The Democratic presidential front-runner is no Bill Clinton, who was "the definition of charisma," Brown noted as Dean walked on. "But that's OK. You can't ask somebody to be something other than who they are."
Who Dean is may come as a surprise to those who've only seen televised images of him red-faced, excoriating the Bush administration as his arms chop at the air.
He's the son of a wealthy New York family who balks at spending more than $100 for a hotel room, often has holes in his socks and wears the same gray suit on the campaign trail every day; an unassuming 5-foot-8-inch man with closely cropped salt-and-pepper hair who insists on carrying his own luggage and often gets lost in the crowds that throng around him.
Up close, Dean's persona belies the passionate, full-throated nature of his grass-roots campaign. He speaks in functional rhetoric, glad-hands efficiently and maintains a detachment that keeps some of his most fervent fans at arm's length.
....................
Actions to take =>
1. List the habits the Dean profile attributes to him in the sentence that begins "He's the son of a wealthy New York family."
2. According to the Dean profile, how tall is Dean?
3. Resume the Dean profile after its last sentence.
You won't need any of the rows.

Record excerpts =>
....................
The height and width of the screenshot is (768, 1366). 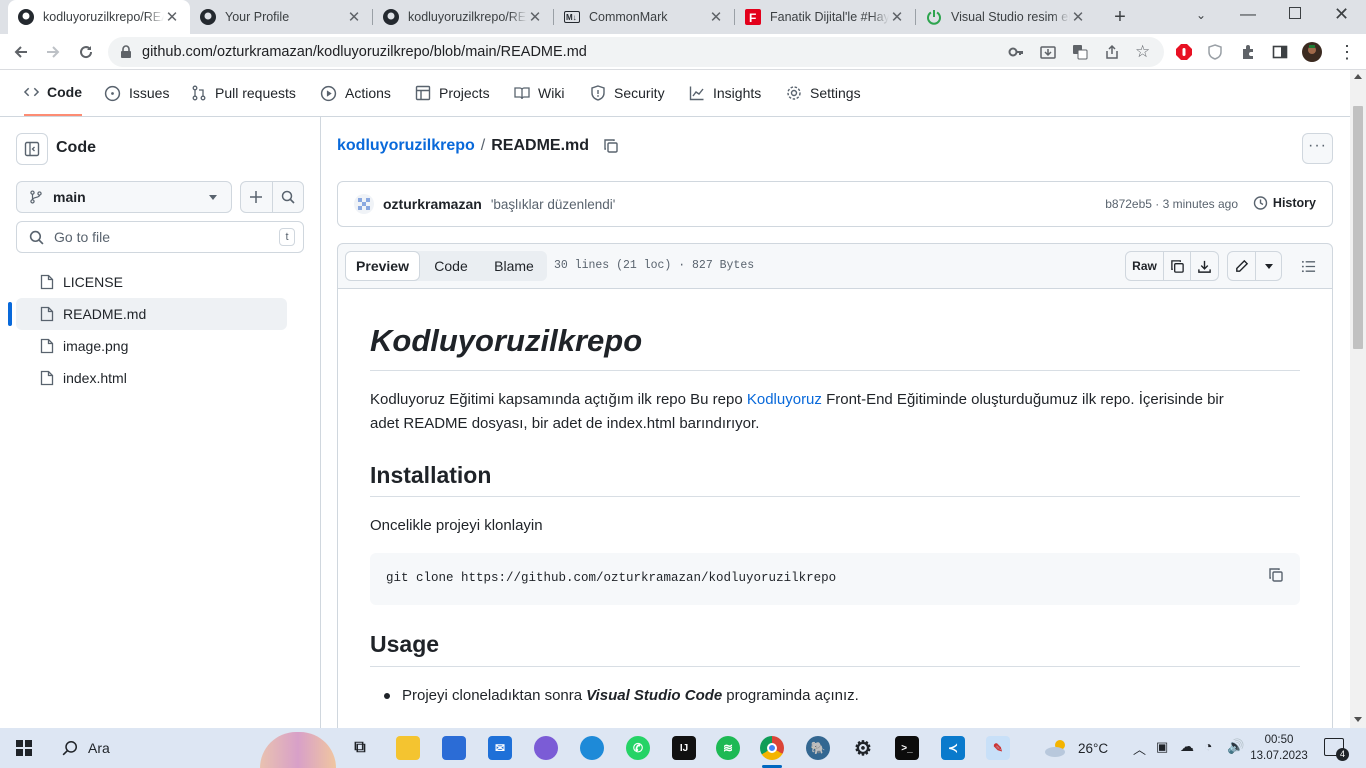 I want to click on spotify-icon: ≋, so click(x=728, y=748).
....................
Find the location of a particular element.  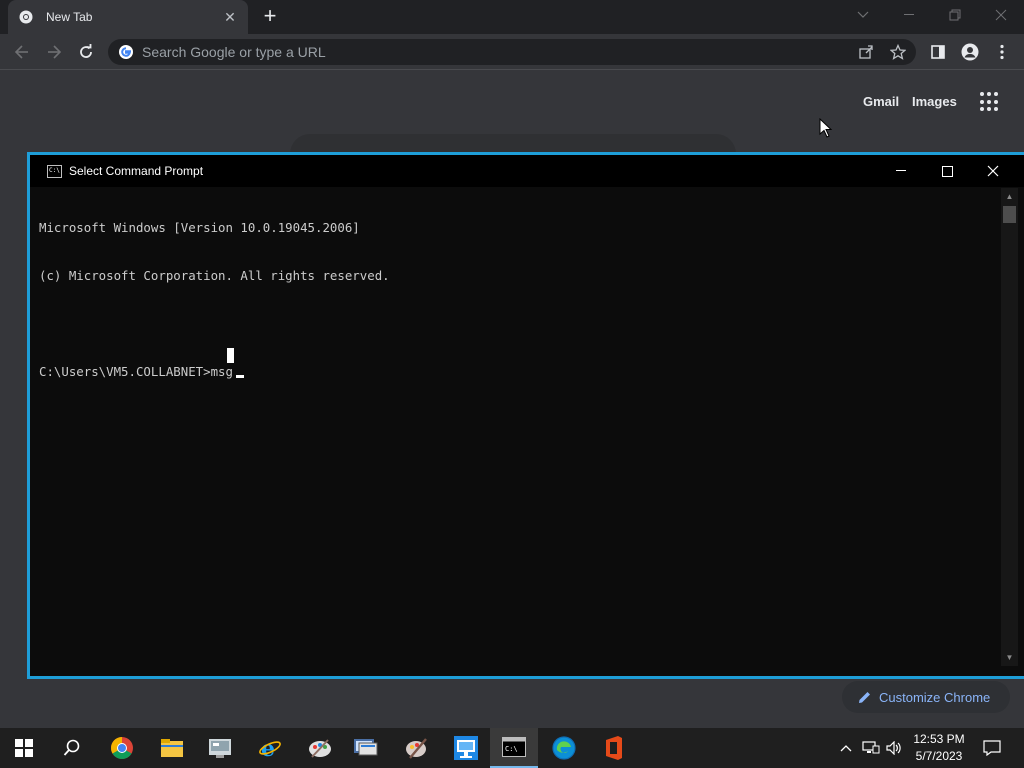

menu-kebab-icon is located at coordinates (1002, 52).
....................
Answers to the problems =>
1.
- Balks at spending more than $100 for a hotel room
- Often has holes in his socks
- Wears the same gray suit on the campaign trail every day
- Insists on carrying his own luggage
- Often gets lost in the crowds that throng around him

2. 5 feet 8 inches.

3.
"I tend to know that I can be most useful for somebody when I'm trying to sort through their problems, and that empathizing is really important, but that solving their problem is more important," he said in a recent interview between campaign stops in Iowa, his shoeless feet propped up against the door of his minivan. "So I tend to do less 'I feel your pain' than 'What can I do about your pain?' "
In many ways, Dean is the anti-Clinton on the campaign trail -- the antithesis of a politician who uses charm and a powerful personality to woo voters.
During a tour of the factory in Seabrook shortly before Christmas, a union leader escorting Dean around the floor of the nearly deserted plant desperately searched for some workers the candidate could talk to.
"There may be some more people in the back," he said, hurrying along Dean and the dozen reporters tagging after him through the cavernous factory.